Shasta County, California Wants to Hand Count Votes Again

WASHINGTON, D.C. — Shasta County, California took the first steps on Monday toward hand counting ballots cast in the 2024 election. On Monday, the Shasta County Elections Commission — the advisory body that makes elections-related decisions to the county’s Board of Supervisors — voted to recommend that all ballots for the upcoming election be counted by hand. 

The commission submitted a report to the board of supervisors that is riddled with conspiracy theories related to the 2020 election and the efficacy of voting machines. “It is the belief of the Commission that, in order to increase public trust in the Shasta County election processes, there should be a local ordinance mandating that Shasta County conduct their elections using hand counting of ballots at the precincts with paper poll books,” the report states. 

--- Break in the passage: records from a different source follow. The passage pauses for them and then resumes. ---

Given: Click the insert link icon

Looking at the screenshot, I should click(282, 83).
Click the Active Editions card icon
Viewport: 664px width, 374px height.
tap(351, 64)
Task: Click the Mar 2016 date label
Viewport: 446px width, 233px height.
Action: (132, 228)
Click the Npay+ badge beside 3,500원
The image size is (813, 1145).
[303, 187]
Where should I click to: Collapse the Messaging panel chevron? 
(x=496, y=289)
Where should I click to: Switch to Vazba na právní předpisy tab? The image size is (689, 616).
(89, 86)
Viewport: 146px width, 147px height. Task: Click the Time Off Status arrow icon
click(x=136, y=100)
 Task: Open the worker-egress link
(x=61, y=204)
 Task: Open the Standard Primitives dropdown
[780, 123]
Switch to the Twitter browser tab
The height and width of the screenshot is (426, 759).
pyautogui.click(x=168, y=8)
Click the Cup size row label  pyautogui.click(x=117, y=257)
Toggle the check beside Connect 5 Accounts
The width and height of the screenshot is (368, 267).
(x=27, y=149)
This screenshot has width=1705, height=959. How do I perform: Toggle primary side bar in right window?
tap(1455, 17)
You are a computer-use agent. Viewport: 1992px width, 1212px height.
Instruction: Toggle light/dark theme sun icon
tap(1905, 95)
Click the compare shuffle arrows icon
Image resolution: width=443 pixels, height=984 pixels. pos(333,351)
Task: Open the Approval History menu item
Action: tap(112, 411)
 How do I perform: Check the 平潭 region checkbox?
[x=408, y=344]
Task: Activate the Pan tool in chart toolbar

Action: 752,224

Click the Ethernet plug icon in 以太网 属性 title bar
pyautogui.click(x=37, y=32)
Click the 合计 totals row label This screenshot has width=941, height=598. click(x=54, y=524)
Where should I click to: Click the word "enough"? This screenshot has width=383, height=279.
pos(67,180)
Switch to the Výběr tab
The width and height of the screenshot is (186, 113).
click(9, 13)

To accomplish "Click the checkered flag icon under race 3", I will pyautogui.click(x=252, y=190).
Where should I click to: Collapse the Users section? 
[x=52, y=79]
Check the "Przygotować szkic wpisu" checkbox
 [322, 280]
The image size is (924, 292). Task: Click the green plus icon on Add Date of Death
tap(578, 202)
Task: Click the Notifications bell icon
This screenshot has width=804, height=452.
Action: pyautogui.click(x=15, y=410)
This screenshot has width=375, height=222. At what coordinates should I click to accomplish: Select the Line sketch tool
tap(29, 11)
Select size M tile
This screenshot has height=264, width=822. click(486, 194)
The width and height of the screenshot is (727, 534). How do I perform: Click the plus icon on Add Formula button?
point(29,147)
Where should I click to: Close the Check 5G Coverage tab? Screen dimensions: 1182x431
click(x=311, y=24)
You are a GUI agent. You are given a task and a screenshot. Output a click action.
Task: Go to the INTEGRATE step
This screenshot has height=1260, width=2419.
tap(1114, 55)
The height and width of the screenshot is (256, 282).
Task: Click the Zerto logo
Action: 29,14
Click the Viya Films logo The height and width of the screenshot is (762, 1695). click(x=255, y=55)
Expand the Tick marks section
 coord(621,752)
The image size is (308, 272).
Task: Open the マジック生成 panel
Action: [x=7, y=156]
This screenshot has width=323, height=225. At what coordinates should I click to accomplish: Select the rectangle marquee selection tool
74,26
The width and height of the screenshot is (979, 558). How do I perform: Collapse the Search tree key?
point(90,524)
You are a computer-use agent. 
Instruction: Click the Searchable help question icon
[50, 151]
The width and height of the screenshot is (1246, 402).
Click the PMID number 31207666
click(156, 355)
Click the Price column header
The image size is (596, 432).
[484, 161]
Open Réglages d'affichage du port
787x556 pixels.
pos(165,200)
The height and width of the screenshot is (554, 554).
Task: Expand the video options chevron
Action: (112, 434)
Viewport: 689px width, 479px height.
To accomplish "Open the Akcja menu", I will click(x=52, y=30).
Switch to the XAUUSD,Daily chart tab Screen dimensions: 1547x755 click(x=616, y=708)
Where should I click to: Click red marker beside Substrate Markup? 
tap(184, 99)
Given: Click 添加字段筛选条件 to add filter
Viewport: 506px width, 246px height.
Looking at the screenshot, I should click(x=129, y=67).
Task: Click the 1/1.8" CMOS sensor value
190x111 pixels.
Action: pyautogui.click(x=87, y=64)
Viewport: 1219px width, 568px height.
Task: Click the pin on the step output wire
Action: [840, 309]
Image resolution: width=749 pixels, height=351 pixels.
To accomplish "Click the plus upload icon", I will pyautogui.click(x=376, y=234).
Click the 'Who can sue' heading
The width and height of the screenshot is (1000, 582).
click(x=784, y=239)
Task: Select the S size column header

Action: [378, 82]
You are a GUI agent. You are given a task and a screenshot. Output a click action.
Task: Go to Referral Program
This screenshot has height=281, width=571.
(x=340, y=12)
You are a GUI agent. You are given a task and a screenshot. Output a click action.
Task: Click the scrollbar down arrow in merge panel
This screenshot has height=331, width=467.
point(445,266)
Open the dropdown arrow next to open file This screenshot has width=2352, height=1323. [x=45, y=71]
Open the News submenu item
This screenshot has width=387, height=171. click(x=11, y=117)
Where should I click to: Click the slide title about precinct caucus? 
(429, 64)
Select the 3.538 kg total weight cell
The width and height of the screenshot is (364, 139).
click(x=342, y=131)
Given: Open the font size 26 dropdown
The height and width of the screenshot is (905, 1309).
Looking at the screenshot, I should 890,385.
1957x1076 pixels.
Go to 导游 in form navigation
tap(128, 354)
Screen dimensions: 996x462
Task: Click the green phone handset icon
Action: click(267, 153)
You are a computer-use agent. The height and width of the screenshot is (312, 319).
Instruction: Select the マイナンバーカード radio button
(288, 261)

It then cites a number of reasons why the five-member commission supports hand count voting: “No one can observe the actual tally of ballots by a machine,” credible evidence that voting machines are secretly connected to the internet, and allegations that the U.S. and Shasta County “were the victims of a coordinated multi-state conspiracy to defraud the 2020 General Election using voting machines.”

Should the Shasta County Board of Supervisors take up the commission’s recommendations and move to count ballots by hand, it would be in violation of California and federal law, according to California Attorney General Rob Bonta (D). 

This isn’t the first time that Shasta County — a red county in a blue state — tried to hand count votes in an election. In January  2023, the board of supervisors voted 3-2 to cancel its contract with Dominion Voting Systems — the company that produces voting machines across the country and was at the center of a right-wing conspiracy during the 2020 election — kicking off a legal back-and-forth with the state officials. 

After the vote, Bonta sent a letter warning that the county would be in violation of state and federal law if they ditch their electronic voting system. Despite the massive cost and spike in resources to move to hand counting ballots, the county started preparations to hand count for a local election in November 2023. 

But then the Democratic supermajority in the California Legislature passed a law requiring all counties to count votes through electronic voting machines. California Gov. Gavin Newsom (D) quickly signed the bill into law and Shasta County’s November 2023 election fully complied with the law — all 127 ballots were counted through an electronic machine, according to the Los Angeles Times. 

In the aftermath of the 2020 election, the proliferation of conspiracy theories and unproven allegations of voter fraud prompted many politicians and election officials to advocate for hand counting votes. But there’s been numerous studies that prove hand counting votes to be an extremely expensive endeavor that’s slow and prone to errors. 

The vote in Shasta County to hand count ballots last year drew national attention after Cochise County in Arizona took similar measures. At the time of the Shasta County vote, Democracy Docket’s Madeleine Greenberg analyzed how election conspiracy theories were manifesting in small, red counties like Shasta and Cochise counties:

The vote to hand count all ballots in Shasta County did not happen in a vacuum. It is part of a larger trend wherein election deniers or conspiracy theorists are elevated to public office and use their positions to foment distrust and promulgate misinformation and disinformation about election procedures that are credibly proven to be safe and secure. Before, during and after the 2022 midterm elections, Cochise County (a small red county in Arizona) was embroiled in controversy and faced several lawsuits after the county supervisors attempted different hand counts, sued their own election director, refused to certify the results of the election and transferred election oversight to the partisan county recorder. All of this drama was largely rooted in conspiracies about the security of electronic voting machines and election skepticism.

Despite the California law requiring electronic voting systems, the recommendation from the Shasta County Elections Commission claims that the law violates the county’s rights to run elections the way they want. It’s now up to the board of supervisors to decide whether or not to move forward with a mandate to count votes by hand.